In order to illustrate how the simulations are sensitive to hydrate saturation, two alternative levels, 30% and 60%, were considered. The results for simultaneous IBP and GH occurrence in the Mallik geothermal model and the “warm” 3 Myr ground surface temperature history are shown in Figure 7. As expected, before hydrate formation begins, the downward propagation rate of the permafrost base does not depend on the saturation. However, since the first hydrate formation at 290 m, both the IBP and GH bases migrate downward faster when the saturation is lower due to the smaller latent heat released during less saturated hydrate formation. This deficit cannot be compensated by the latent heat of ice released in the layer of simultaneous IBP and GH occurrence from the volume occupied in the higher saturation model by hydrate, because the value of latent heat of ice is lower than that of gas hydrate. During the 100 ka glacial cycles, the IBP and GH bases are by about 30 m and 40–50 m, respectively, deeper in the model with lower saturation. It is caused mostly by higher thermal conductivity within the layer of simultaneous IBP and GH occurrence, where the more conductive ice substituted for less conductive gas hydrate. The higher amplitude of the hydrate base variations in the less saturated hydrate model is caused by a smaller damping effect of the latent heat.

The Case 2 model provides no mechanism for methane to escape to the surface from below the older, but overlying IBP. This model predicts a simultaneous occurrence of IBP and GH below 250 m, which, however, is not generally observed [3]. The simultaneous occurrence also implies lower conductivity in this zone, which means a higher temperature gradient, which shifts the IBP and GH bases upward, above their currently observed position. The indicated upper GH boundary above 250 m shown in Figure 7 is a model prediction rather than an observed GH boundary.
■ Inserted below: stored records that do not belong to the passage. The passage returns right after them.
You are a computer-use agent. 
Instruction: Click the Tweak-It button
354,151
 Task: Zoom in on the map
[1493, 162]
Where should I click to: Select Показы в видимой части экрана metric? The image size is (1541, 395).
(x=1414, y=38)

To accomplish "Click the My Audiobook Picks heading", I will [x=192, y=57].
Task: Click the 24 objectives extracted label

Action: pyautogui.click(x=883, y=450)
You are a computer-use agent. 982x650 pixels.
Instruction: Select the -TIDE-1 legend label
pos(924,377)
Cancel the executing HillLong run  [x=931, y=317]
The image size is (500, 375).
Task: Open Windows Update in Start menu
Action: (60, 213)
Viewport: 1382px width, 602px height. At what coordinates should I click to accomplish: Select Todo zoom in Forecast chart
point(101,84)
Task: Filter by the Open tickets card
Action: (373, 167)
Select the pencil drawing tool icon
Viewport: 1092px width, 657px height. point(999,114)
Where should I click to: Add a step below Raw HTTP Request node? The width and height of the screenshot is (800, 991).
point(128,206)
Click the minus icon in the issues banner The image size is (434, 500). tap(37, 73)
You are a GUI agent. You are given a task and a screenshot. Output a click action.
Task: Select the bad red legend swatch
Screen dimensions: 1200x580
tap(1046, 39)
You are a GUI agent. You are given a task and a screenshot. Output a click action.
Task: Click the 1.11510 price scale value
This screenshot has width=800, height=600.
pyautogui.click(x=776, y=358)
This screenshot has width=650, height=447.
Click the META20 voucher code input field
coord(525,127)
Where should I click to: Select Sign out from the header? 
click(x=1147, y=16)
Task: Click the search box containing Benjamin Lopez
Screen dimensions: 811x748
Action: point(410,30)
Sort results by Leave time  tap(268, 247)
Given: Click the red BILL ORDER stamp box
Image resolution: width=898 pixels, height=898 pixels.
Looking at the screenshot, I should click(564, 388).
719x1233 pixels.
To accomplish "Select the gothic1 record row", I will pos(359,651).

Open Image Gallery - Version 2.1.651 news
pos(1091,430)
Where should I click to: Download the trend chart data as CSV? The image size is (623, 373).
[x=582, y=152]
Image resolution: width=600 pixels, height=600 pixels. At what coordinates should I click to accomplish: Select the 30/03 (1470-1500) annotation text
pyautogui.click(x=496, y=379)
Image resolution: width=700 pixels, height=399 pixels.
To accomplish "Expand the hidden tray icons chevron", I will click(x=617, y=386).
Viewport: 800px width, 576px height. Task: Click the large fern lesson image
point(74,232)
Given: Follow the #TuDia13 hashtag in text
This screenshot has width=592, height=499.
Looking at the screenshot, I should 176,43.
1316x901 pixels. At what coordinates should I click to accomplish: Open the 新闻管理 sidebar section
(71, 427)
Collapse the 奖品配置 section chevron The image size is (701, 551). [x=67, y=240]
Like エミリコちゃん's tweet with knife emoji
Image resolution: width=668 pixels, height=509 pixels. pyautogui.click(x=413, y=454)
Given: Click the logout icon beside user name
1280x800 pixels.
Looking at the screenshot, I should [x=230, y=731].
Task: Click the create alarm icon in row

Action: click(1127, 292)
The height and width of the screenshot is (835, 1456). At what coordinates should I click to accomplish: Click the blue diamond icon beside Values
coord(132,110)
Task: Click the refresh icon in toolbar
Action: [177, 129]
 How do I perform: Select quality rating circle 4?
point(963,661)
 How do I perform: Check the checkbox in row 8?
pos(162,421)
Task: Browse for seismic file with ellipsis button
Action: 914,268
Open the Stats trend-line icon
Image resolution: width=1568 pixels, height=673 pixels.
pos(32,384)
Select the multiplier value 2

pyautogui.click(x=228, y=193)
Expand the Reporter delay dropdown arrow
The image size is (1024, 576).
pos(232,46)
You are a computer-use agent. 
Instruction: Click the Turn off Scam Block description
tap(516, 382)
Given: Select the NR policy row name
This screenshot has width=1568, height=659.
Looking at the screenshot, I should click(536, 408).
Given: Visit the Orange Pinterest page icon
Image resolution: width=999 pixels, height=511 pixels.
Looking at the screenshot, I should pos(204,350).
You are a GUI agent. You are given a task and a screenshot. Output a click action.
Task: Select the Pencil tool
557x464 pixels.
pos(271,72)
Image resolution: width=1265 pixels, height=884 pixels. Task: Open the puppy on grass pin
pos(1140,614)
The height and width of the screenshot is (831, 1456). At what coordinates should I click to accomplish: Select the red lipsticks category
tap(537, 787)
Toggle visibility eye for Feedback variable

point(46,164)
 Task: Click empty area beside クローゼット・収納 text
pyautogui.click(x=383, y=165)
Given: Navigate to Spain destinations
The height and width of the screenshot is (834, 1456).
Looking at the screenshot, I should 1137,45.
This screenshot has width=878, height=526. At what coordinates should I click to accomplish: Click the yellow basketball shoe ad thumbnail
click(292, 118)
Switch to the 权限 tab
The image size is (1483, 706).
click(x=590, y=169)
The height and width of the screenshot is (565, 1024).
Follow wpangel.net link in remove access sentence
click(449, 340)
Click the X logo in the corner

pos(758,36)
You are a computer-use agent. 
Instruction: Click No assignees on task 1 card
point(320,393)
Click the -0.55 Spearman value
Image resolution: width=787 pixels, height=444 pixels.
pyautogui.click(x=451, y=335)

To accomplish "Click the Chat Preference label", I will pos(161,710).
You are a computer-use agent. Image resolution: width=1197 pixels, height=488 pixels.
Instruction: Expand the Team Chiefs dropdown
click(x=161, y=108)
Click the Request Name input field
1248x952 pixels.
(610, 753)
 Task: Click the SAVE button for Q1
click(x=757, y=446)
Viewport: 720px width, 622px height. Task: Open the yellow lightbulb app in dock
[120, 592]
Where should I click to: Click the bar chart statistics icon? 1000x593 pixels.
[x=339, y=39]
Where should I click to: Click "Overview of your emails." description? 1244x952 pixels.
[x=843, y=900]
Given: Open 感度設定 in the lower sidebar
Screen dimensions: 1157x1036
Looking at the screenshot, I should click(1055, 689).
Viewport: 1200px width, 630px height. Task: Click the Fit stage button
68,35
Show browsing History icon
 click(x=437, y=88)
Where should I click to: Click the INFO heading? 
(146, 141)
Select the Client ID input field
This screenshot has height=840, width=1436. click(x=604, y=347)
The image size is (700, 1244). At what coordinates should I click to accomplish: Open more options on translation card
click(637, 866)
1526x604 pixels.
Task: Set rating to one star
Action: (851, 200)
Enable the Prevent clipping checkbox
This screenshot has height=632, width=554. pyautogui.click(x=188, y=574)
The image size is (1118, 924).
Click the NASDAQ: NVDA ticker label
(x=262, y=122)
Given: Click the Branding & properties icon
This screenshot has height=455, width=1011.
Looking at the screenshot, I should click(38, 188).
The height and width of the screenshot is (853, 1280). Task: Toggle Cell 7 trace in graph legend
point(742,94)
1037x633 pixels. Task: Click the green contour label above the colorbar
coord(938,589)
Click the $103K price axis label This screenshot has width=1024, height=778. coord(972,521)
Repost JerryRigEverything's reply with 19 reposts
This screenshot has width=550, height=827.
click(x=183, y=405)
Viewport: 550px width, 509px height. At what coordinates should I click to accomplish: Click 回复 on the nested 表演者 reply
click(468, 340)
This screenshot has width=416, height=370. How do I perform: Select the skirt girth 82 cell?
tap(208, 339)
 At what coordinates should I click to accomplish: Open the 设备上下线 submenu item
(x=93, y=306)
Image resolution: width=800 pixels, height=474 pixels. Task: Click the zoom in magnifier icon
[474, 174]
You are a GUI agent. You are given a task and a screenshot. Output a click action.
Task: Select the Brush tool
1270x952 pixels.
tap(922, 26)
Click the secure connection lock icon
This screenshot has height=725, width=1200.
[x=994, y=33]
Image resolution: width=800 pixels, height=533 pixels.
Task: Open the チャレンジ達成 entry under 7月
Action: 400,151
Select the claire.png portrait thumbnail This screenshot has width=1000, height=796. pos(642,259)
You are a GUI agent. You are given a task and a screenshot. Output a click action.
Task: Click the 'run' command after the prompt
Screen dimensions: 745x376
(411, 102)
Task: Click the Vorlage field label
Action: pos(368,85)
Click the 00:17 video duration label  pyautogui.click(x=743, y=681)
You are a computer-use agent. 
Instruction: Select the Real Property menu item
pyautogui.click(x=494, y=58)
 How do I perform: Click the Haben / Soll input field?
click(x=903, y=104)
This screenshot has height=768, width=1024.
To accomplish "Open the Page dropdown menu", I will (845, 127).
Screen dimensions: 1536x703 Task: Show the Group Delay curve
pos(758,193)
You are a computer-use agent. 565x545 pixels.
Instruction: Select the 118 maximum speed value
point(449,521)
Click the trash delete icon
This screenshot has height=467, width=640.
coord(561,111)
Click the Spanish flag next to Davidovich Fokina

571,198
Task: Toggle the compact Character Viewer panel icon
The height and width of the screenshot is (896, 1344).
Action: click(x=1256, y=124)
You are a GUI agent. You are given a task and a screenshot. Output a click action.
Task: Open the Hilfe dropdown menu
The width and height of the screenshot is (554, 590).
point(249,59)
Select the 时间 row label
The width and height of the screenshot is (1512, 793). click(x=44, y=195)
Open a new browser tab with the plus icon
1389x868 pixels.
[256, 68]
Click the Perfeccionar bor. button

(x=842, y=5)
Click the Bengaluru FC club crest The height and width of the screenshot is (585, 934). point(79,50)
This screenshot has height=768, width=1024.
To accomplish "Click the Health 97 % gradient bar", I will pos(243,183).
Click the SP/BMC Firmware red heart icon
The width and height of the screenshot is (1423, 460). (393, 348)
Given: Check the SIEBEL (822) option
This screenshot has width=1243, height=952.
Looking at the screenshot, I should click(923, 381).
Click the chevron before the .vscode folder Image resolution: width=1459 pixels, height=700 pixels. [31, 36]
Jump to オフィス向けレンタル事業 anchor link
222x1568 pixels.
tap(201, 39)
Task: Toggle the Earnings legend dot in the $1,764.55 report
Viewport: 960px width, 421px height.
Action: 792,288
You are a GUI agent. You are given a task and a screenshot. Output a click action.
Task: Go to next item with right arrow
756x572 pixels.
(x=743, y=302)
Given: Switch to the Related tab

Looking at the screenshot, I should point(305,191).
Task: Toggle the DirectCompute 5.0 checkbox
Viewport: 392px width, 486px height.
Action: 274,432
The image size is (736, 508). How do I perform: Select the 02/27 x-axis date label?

It was calculated according to the P-T phase curve. In reality, no GH was considered there because all the pore space above 250 m is occupied by water ice and GH cannot displace a volume already occupied completely by ice.

5. Modeling of Permafrost: Gas Hydrate Stability History in the Queen Elisabeth Islands, Canadian Arctic

GHs are inferred to occur in only 24% of the QEIG wells. In many cases the inferred GH occur at deep depths [40] that are much deeper than the inferred depth to the base of the Type I GH stability zone determined using similar geothermal data. Permafrost thickness in the QEIG are well described [21]. There permafrost base varies with depth. In the terrestrial part it is from tens of meters to 726 m but it is only few meters under the sea offshore, based on precise temperature logs in the area [21, 3439].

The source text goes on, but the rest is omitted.